* start Source data *

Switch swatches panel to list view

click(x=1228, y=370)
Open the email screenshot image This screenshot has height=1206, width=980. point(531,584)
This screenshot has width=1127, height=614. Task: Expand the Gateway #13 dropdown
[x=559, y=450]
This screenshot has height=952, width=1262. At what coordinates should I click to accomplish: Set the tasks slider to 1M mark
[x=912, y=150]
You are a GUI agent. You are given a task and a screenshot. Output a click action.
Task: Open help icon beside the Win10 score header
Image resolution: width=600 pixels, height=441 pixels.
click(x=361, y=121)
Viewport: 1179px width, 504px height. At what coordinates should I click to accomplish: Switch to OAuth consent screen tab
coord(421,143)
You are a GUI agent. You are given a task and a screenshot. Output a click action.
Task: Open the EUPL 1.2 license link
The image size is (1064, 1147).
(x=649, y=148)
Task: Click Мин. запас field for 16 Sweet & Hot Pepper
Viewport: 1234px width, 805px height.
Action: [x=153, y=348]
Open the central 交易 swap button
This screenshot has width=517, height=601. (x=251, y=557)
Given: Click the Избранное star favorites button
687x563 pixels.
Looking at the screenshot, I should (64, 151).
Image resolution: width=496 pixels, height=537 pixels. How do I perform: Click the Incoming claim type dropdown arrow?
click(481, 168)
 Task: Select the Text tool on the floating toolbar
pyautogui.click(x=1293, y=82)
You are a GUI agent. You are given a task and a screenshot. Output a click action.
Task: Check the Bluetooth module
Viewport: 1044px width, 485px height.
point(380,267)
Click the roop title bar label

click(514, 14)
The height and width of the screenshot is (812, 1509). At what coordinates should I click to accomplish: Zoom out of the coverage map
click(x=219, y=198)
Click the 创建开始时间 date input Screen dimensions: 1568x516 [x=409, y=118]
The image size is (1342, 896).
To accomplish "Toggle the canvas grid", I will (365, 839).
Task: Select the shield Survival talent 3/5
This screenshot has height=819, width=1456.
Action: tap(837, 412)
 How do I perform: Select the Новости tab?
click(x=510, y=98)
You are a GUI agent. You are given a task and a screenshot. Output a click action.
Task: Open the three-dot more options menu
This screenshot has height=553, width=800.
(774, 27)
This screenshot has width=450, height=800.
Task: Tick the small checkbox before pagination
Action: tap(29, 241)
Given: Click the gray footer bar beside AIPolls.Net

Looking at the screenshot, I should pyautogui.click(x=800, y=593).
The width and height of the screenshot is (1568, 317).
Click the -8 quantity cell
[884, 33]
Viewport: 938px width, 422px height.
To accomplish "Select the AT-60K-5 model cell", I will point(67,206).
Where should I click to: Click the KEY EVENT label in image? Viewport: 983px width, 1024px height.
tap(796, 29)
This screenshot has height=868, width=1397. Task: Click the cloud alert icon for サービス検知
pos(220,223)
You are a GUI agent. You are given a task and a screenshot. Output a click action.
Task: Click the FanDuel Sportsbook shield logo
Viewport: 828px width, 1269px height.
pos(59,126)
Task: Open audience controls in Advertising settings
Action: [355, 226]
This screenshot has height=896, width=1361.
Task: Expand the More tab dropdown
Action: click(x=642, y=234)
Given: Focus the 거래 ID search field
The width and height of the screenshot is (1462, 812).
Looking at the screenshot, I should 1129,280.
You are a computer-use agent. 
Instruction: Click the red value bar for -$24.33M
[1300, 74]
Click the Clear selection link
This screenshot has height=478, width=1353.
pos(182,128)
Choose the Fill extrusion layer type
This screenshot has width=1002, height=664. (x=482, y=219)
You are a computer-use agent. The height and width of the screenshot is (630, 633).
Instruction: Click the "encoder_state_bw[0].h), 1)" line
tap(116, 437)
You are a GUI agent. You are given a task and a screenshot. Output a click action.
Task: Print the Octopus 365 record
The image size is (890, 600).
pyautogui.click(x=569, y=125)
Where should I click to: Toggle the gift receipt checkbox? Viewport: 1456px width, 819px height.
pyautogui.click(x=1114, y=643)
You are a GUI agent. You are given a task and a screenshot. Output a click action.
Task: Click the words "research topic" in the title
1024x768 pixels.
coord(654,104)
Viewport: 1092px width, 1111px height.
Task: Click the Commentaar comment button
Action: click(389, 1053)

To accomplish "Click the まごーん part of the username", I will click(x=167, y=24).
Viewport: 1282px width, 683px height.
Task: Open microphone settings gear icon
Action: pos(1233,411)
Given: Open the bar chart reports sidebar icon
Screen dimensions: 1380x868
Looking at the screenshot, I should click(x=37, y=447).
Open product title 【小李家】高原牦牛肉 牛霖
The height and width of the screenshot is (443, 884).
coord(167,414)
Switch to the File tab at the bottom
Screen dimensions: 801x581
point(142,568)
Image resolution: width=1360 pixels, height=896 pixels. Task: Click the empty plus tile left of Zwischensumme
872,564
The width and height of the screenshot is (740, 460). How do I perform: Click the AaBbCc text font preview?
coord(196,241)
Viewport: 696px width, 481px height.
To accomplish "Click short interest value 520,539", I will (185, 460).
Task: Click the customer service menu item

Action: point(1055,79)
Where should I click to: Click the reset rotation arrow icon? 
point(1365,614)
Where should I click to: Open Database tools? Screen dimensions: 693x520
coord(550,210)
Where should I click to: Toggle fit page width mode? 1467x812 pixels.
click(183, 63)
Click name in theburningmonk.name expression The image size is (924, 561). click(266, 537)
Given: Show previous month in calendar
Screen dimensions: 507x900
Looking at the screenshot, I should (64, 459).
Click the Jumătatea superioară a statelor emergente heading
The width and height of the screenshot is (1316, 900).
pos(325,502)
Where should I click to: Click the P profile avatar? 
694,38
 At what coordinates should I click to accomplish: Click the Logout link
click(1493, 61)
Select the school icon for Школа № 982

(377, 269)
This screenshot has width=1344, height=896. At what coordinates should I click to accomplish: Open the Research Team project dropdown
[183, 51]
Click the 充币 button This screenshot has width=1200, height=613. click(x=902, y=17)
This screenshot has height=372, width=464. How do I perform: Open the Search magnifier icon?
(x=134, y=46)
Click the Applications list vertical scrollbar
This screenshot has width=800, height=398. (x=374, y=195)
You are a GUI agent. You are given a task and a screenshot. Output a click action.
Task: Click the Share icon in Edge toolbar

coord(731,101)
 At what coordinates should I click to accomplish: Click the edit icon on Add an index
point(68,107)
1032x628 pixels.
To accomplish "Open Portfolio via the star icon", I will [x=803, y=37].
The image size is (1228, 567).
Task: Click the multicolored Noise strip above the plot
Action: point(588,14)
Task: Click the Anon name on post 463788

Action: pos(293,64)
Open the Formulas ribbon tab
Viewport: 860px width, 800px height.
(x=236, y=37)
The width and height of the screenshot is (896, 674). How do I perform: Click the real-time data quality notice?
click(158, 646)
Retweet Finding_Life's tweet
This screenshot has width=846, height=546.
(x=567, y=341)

* end Source data *

Exercise
Rewrite every entry above, changing each occurrence of "GUI agent" to "desktop assistant" and leaving everything else unchanged.

Answer to the task
Switch swatches panel to list view

click(x=1228, y=370)
Open the email screenshot image This screenshot has height=1206, width=980. point(531,584)
This screenshot has width=1127, height=614. Task: Expand the Gateway #13 dropdown
[x=559, y=450]
This screenshot has height=952, width=1262. At what coordinates should I click to accomplish: Set the tasks slider to 1M mark
[x=912, y=150]
You are a desktop assistant. You are given a task and a screenshot. Output a click action.
Task: Open help icon beside the Win10 score header
Image resolution: width=600 pixels, height=441 pixels.
click(x=361, y=121)
Viewport: 1179px width, 504px height. At what coordinates should I click to accomplish: Switch to OAuth consent screen tab
coord(421,143)
You are a desktop assistant. You are given a task and a screenshot. Output a click action.
Task: Open the EUPL 1.2 license link
The image size is (1064, 1147).
(x=649, y=148)
Task: Click Мин. запас field for 16 Sweet & Hot Pepper
Viewport: 1234px width, 805px height.
Action: [x=153, y=348]
Open the central 交易 swap button
This screenshot has width=517, height=601. (x=251, y=557)
Given: Click the Избранное star favorites button
687x563 pixels.
Looking at the screenshot, I should (64, 151).
Image resolution: width=496 pixels, height=537 pixels. How do I perform: Click the Incoming claim type dropdown arrow?
click(481, 168)
 Task: Select the Text tool on the floating toolbar
pyautogui.click(x=1293, y=82)
You are a desktop assistant. You are given a task and a screenshot. Output a click action.
Task: Check the Bluetooth module
Viewport: 1044px width, 485px height.
point(380,267)
Click the roop title bar label

click(514, 14)
The height and width of the screenshot is (812, 1509). At what coordinates should I click to accomplish: Zoom out of the coverage map
click(x=219, y=198)
Click the 创建开始时间 date input Screen dimensions: 1568x516 [x=409, y=118]
The image size is (1342, 896).
To accomplish "Toggle the canvas grid", I will (365, 839).
Task: Select the shield Survival talent 3/5
This screenshot has height=819, width=1456.
Action: tap(837, 412)
 How do I perform: Select the Новости tab?
click(x=510, y=98)
You are a desktop assistant. You are given a task and a screenshot. Output a click action.
Task: Open the three-dot more options menu
This screenshot has height=553, width=800.
(774, 27)
This screenshot has width=450, height=800.
Task: Tick the small checkbox before pagination
Action: tap(29, 241)
Given: Click the gray footer bar beside AIPolls.Net

Looking at the screenshot, I should pyautogui.click(x=800, y=593).
The width and height of the screenshot is (1568, 317).
Click the -8 quantity cell
[884, 33]
Viewport: 938px width, 422px height.
To accomplish "Select the AT-60K-5 model cell", I will point(67,206).
Where should I click to: Click the KEY EVENT label in image? Viewport: 983px width, 1024px height.
tap(796, 29)
This screenshot has height=868, width=1397. Task: Click the cloud alert icon for サービス検知
pos(220,223)
You are a desktop assistant. You are given a task and a screenshot. Output a click action.
Task: Click the FanDuel Sportsbook shield logo
Viewport: 828px width, 1269px height.
pos(59,126)
Task: Open audience controls in Advertising settings
Action: [355, 226]
This screenshot has height=896, width=1361.
Task: Expand the More tab dropdown
Action: click(x=642, y=234)
Given: Focus the 거래 ID search field
The width and height of the screenshot is (1462, 812).
Looking at the screenshot, I should 1129,280.
You are a computer-use agent. 
Instruction: Click the red value bar for -$24.33M
[1300, 74]
Click the Clear selection link
This screenshot has height=478, width=1353.
pos(182,128)
Choose the Fill extrusion layer type
This screenshot has width=1002, height=664. (x=482, y=219)
You are a computer-use agent. The height and width of the screenshot is (630, 633).
Instruction: Click the "encoder_state_bw[0].h), 1)" line
tap(116, 437)
You are a desktop assistant. You are given a task and a screenshot. Output a click action.
Task: Print the Octopus 365 record
The image size is (890, 600).
pyautogui.click(x=569, y=125)
Where should I click to: Toggle the gift receipt checkbox? Viewport: 1456px width, 819px height.
pyautogui.click(x=1114, y=643)
You are a desktop assistant. You are given a task and a screenshot. Output a click action.
Task: Click the words "research topic" in the title
1024x768 pixels.
coord(654,104)
Viewport: 1092px width, 1111px height.
Task: Click the Commentaar comment button
Action: click(389, 1053)

To accomplish "Click the まごーん part of the username", I will click(x=167, y=24).
Viewport: 1282px width, 683px height.
Task: Open microphone settings gear icon
Action: pos(1233,411)
Given: Open the bar chart reports sidebar icon
Screen dimensions: 1380x868
Looking at the screenshot, I should click(x=37, y=447).
Open product title 【小李家】高原牦牛肉 牛霖
The height and width of the screenshot is (443, 884).
coord(167,414)
Switch to the File tab at the bottom
Screen dimensions: 801x581
point(142,568)
Image resolution: width=1360 pixels, height=896 pixels. Task: Click the empty plus tile left of Zwischensumme
872,564
The width and height of the screenshot is (740, 460). How do I perform: Click the AaBbCc text font preview?
coord(196,241)
Viewport: 696px width, 481px height.
To accomplish "Click short interest value 520,539", I will (185, 460).
Task: Click the customer service menu item

Action: point(1055,79)
Where should I click to: Click the reset rotation arrow icon? 
point(1365,614)
Where should I click to: Open Database tools? Screen dimensions: 693x520
coord(550,210)
Where should I click to: Toggle fit page width mode? 1467x812 pixels.
click(183, 63)
Click name in theburningmonk.name expression The image size is (924, 561). click(266, 537)
Given: Show previous month in calendar
Screen dimensions: 507x900
Looking at the screenshot, I should (64, 459).
Click the Jumătatea superioară a statelor emergente heading
The width and height of the screenshot is (1316, 900).
pos(325,502)
Where should I click to: Click the P profile avatar? 
694,38
 At what coordinates should I click to accomplish: Click the Logout link
click(1493, 61)
Select the school icon for Школа № 982

(377, 269)
This screenshot has width=1344, height=896. At what coordinates should I click to accomplish: Open the Research Team project dropdown
[183, 51]
Click the 充币 button This screenshot has width=1200, height=613. click(x=902, y=17)
This screenshot has height=372, width=464. How do I perform: Open the Search magnifier icon?
(x=134, y=46)
Click the Applications list vertical scrollbar
This screenshot has width=800, height=398. (x=374, y=195)
You are a desktop assistant. You are given a task and a screenshot. Output a click action.
Task: Click the Share icon in Edge toolbar

coord(731,101)
 At what coordinates should I click to accomplish: Click the edit icon on Add an index
point(68,107)
1032x628 pixels.
To accomplish "Open Portfolio via the star icon", I will [x=803, y=37].
The image size is (1228, 567).
Task: Click the multicolored Noise strip above the plot
Action: point(588,14)
Task: Click the Anon name on post 463788

Action: pos(293,64)
Open the Formulas ribbon tab
Viewport: 860px width, 800px height.
(x=236, y=37)
The width and height of the screenshot is (896, 674). How do I perform: Click the real-time data quality notice?
click(158, 646)
Retweet Finding_Life's tweet
This screenshot has width=846, height=546.
(x=567, y=341)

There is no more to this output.